Copy out the passage on targeted alpha therapy and the Department of Nuclear Medicine word for word, in full.
** Opening Passage to read block **
NuMeRI will be instrumental in capacitating the public health care sectors with critical and scarce skilled medical and scientific professionals through their access to and training in key infrastructure that is unique to their field(s).

Further, the department is one of the leading centers used by the International Atomic Energy Agency (IAEA) to train physician and radiographers in the continent.

The potential benefit to science and to society

The research group entered into a collaboration with the European Commission’s science and knowledge service, the Joint Research Centre (JRC), to develop a new breakthrough treatment for cancer patients.

The JRC is involved in a range of endeavours to advance scientific knowledge, and collaborates with expert scientists across the world to carry out research. It chose the Department of Nuclear Medicine for its expertise in the field of nuclear medicine.

The collaboration enables the Department to treat advanced-stage prostate cancer patients using targeted alpha therapy (TAT). TAT is very expensive and there are strict international security standards regarding nuclear safety. Thus, were it not for this collaboration, the Department would not have been able to treat its patients with this form of therapy. TAT using 225Ac-PSMA has proved to be very successful, with an 85% success rate in treating patients with advanced-stage prostate cancer.

Targeted alpha therapy (TAT) or alpha radiation is a fairly new approach to cancer treatment, which uses drugs to target specific genes or proteins which are found in cancer cells. By targeting these parts of a cancer cell, the cancer stops growing and spreading. The Department of Nuclear Medicine is one of only three platforms in the world that is using this form of treatment to treat advanced-stage prostate cancer specifically, using alpha isotopes known as Ac-225-PSMA. This is not only remarkable, but the fact that UP was selected to use this form of treatment highlights its exceptional leadership in targeted radionuclide therapy.
** Closing Passage to read block **
** Opening Extracted information block **
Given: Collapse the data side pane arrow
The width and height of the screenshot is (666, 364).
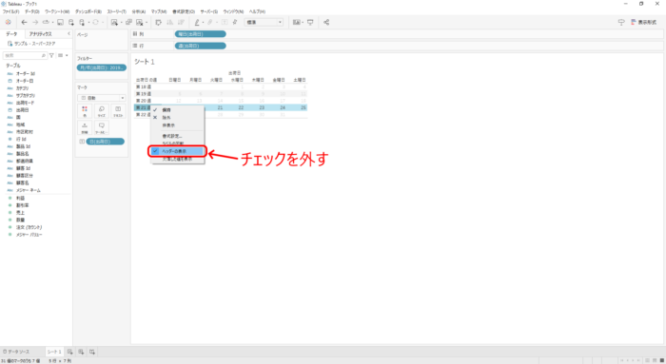Looking at the screenshot, I should (x=69, y=33).
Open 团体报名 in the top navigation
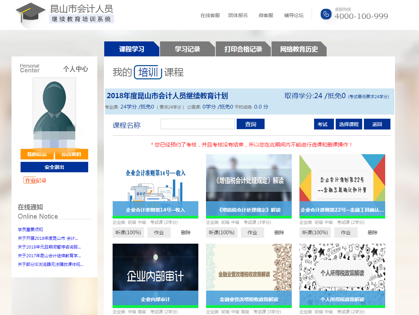Screen dimensions: 419x315 (238, 15)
** Closing Extracted information block **
▸ Result for this task
NuMeRI will be instrumental in capacitating the public health care sectors with critical and scarce skilled medical and scientific professionals through their access to and training in key infrastructure that is unique to their field(s).

Further, the department is one of the leading centers used by the International Atomic Energy Agency (IAEA) to train physician and radiographers in the continent.

The potential benefit to science and to society

The research group entered into a collaboration with the European Commission’s science and knowledge service, the Joint Research Centre (JRC), to develop a new breakthrough treatment for cancer patients.

The JRC is involved in a range of endeavours to advance scientific knowledge, and collaborates with expert scientists across the world to carry out research. It chose the Department of Nuclear Medicine for its expertise in the field of nuclear medicine.

The collaboration enables the Department to treat advanced-stage prostate cancer patients using targeted alpha therapy (TAT). TAT is very expensive and there are strict international security standards regarding nuclear safety. Thus, were it not for this collaboration, the Department would not have been able to treat its patients with this form of therapy. TAT using 225Ac-PSMA has proved to be very successful, with an 85% success rate in treating patients with advanced-stage prostate cancer.

Targeted alpha therapy (TAT) or alpha radiation is a fairly new approach to cancer treatment, which uses drugs to target specific genes or proteins which are found in cancer cells. By targeting these parts of a cancer cell, the cancer stops growing and spreading. The Department of Nuclear Medicine is one of only three platforms in the world that is using this form of treatment to treat advanced-stage prostate cancer specifically, using alpha isotopes known as Ac-225-PSMA. This is not only remarkable, but the fact that UP was selected to use this form of treatment highlights its exceptional leadership in targeted radionuclide therapy.